Pero todavía faltan esas horas. Y en este Sábado Santo hay una figura en la vida de la Iglesia que pide nuestra atención, y es la Santísima Virgen, la Reina de la soledad y del dolor. Yo no la contemplo a Ella solamente. Porque Ella es Madre nuestra, y no quiere que nos dirijamos a Ella como si estuviese aislada y separada de los hombres. Ella tiene también su compañía. Y la tiene hoy particularmente; y se la ofrecéis vosotros, los enfermos. Ninguno con más título que vosotros para poder uniros con Ella. Yo, como obispo de la diócesis de Barcelona, al pronunciar estas palabras en este Sábado Santo, os veo juntos: a Ella, la Reina del dolor, y a vosotros, sus hijos, para los cuales reserva Ella lo mejor de su corazón.
Elogio del «Rosario radiado» y de Radio Barcelona #
Con la mejor satisfacción de mi espíritu me dirijo a todos vosotros. A lo largo de la Cuaresma he predicado en la catedral y en diversas iglesias y he orientado mis palabras a todos los fieles del Pueblo de Dios.
Pero me faltaba precisamente este grupo, esta porción del Pueblo de Dios particularmente escogida: la constituida por vosotros, los enfermos. Y por eso tengo que alabar, y lo hago de todo corazón, esta iniciativa: la de los Padres Dominicos, que a lo largo del año dirigen esta emisión del Rosario Radiado; y de Radio Barcelona, que presta una colaboración tan espléndida para que la voz del Señor, por medio de nosotros, sus ministros, llegue hasta vosotros, los que sufrís y padecéis.

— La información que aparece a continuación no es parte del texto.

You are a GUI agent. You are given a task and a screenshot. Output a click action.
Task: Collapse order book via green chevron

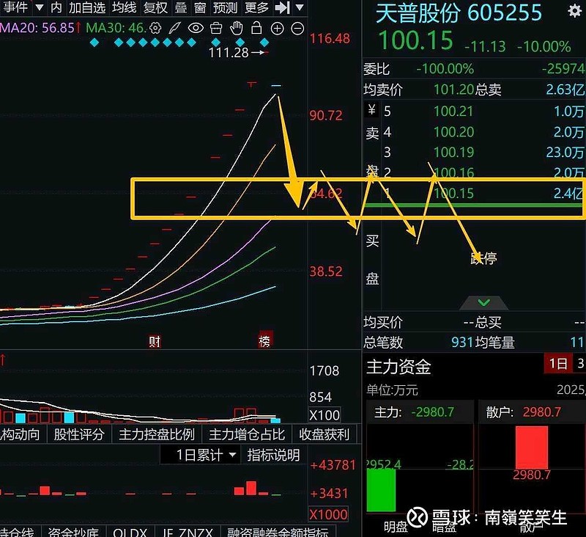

Alabo la iniciativa, sin reserva ninguna, y me uno de esta manera también a cuantos trabajan en este apostolado para hacerme presente junto a vosotros, para saludaros, para enviaros mis palabras de bendición y de hondo afecto espiritual y religioso. A todos os tengo presentes: a los de los hospitales y clínicas, a los de los asilos, a los que os encontráis enfermos en vuestros hogares, ricos o pobres, en Barcelona o en cualquier otro lugar de España, asistidos por el amor y la solicitud cariñosa de vuestros propios familiares.
Los enfermos, compañeros de la soledad de María #
Lo primero que os pido, hijos, es que renovéis con un esfuerzo de vuestra vida íntima, con vuestra reflexión interior y con vuestra plegaria, si es preciso, que renovéis el recuerdo de esta Virgen Santísima, Madre de todos los dolores. Y que lo renovéis hoy precisamente, en que la Iglesia dedica un recuerdo muy particular lleno de la mejor emoción y del mejor sentido religioso al conmemorar los dolores que Ella padeció. En este Sábado Santo, como os decía al principio, pensamos fácilmente en la soledad y en el desamparo sumos en que quedó María después de haber perdido a su Hijo. Pero no se trata únicamente del Sábado Santo. Podríamos decir que la vida entera de la Santísima Virgen fue una vida de padecimiento silencioso, de dolor íntimo y fecundo, de sufrimiento hondísimo, que nunca provocó en Ella la más mínima queja. Ella sufría unida siempre con Dios.
Poco tiempo después de nacer su Hijo, cuando lo presentó en el templo, ya se le acercó un anciano para decirle que una espada atravesaría su corazón. Por eso no es nada extraño que en muchas imágenes de la Pasión se represente a María con su corazón atravesado por una espada. Responde así a aquella profecía que le hicieron. Y ¡cómo se cumplió a lo largo de toda su vida!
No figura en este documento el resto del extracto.